Data for processing =

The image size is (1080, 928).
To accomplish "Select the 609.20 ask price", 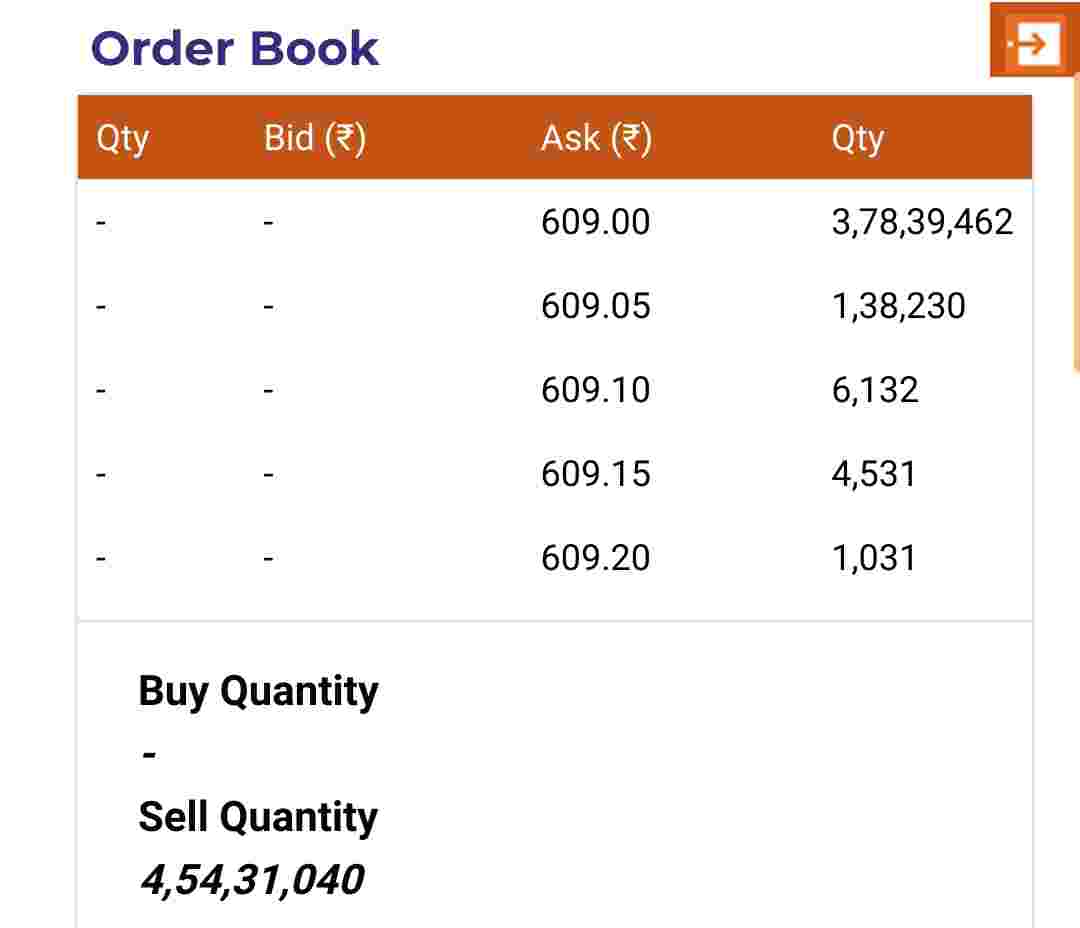I will pos(595,558).
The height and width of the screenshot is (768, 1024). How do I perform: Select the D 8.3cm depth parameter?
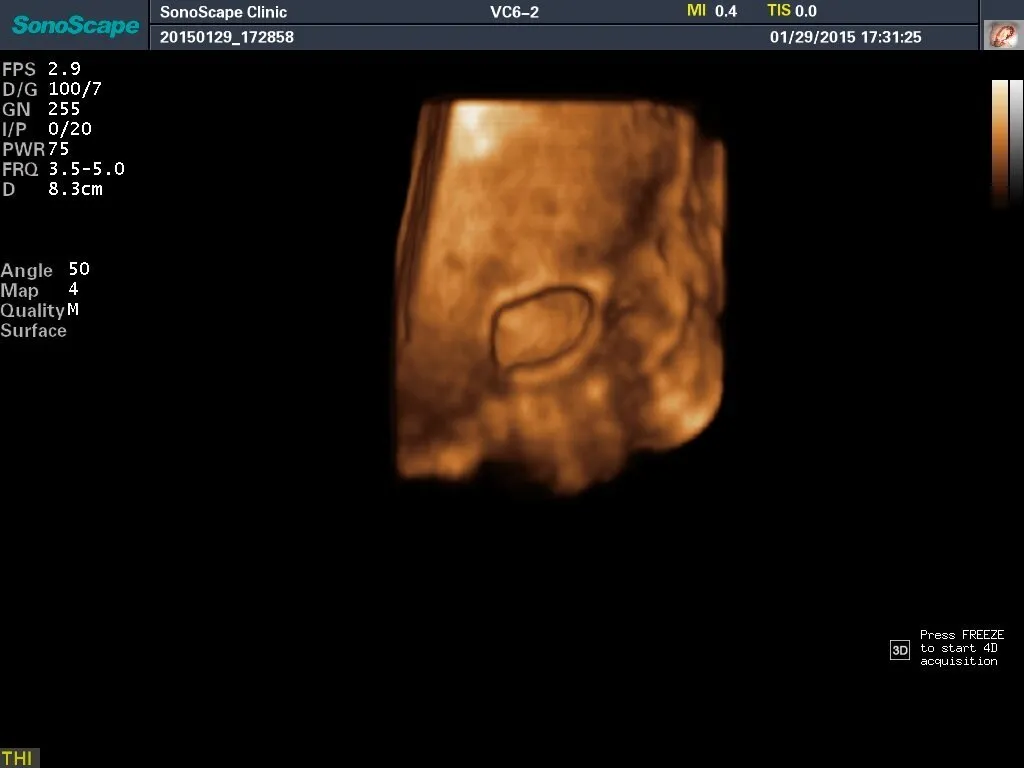(x=52, y=189)
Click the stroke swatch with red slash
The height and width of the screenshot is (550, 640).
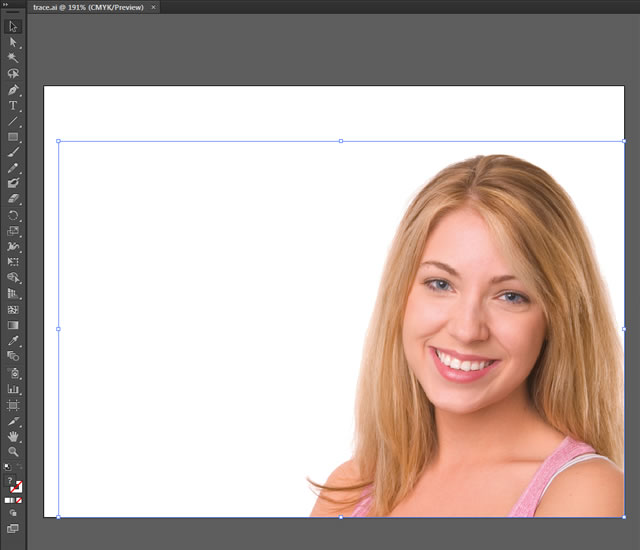17,487
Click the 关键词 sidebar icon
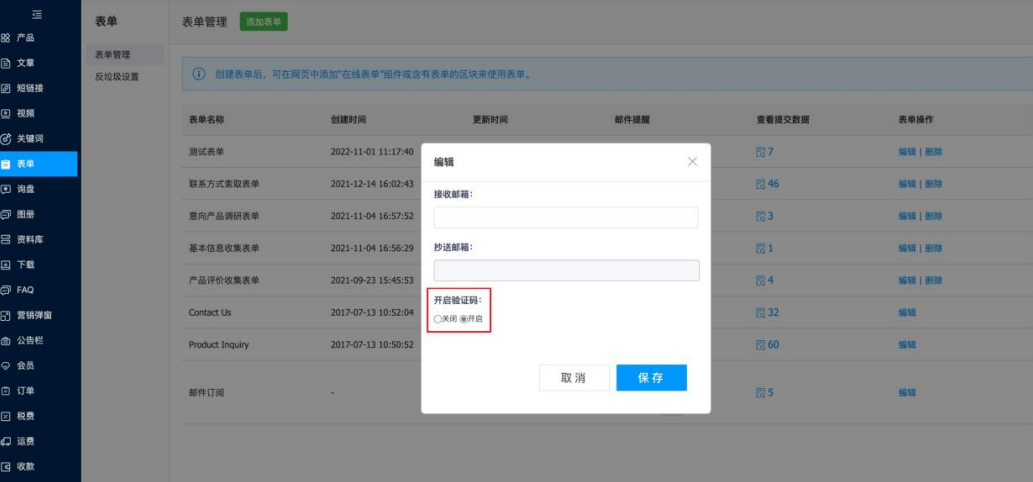Image resolution: width=1033 pixels, height=482 pixels. pos(6,139)
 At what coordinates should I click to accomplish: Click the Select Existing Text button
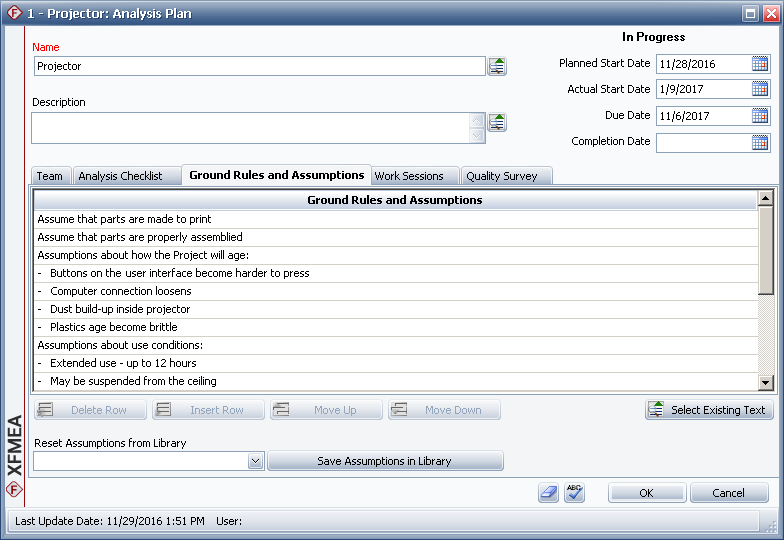pos(709,410)
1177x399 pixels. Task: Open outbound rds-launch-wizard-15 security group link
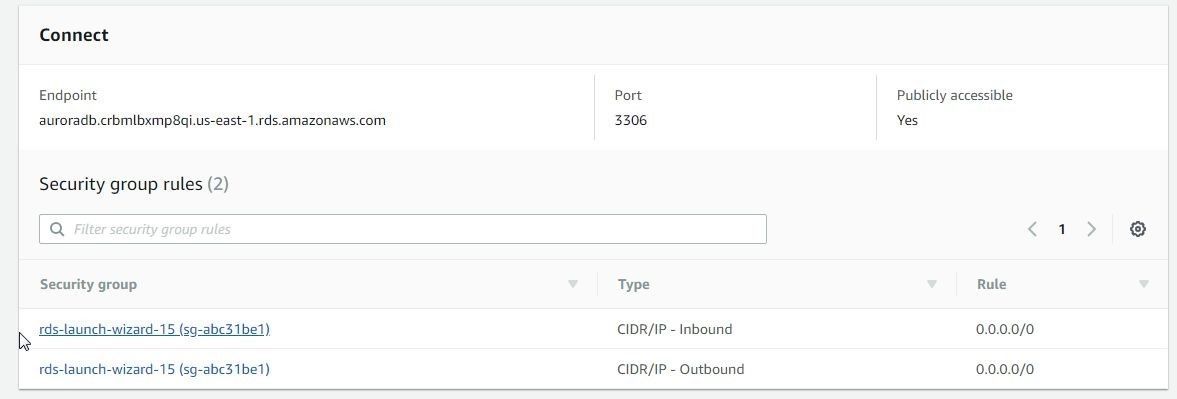coord(154,369)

Work to complete =
Write out only the lines from the line containing "The height and width of the screenshot is (768, 1024)." through the end of the material above, both end lines included. Pictures are not written out.

Answer to this problem =
The height and width of the screenshot is (768, 1024). How do I perform: Select the D 8.3cm depth parameter?
(x=52, y=189)
Click the stroke swatch with red slash
The height and width of the screenshot is (550, 640).
17,487
Click the 关键词 sidebar icon
Image resolution: width=1033 pixels, height=482 pixels. pos(6,139)
 At what coordinates should I click to accomplish: Click the Select Existing Text button
pos(709,410)
1177x399 pixels. Task: Open outbound rds-launch-wizard-15 security group link
coord(154,369)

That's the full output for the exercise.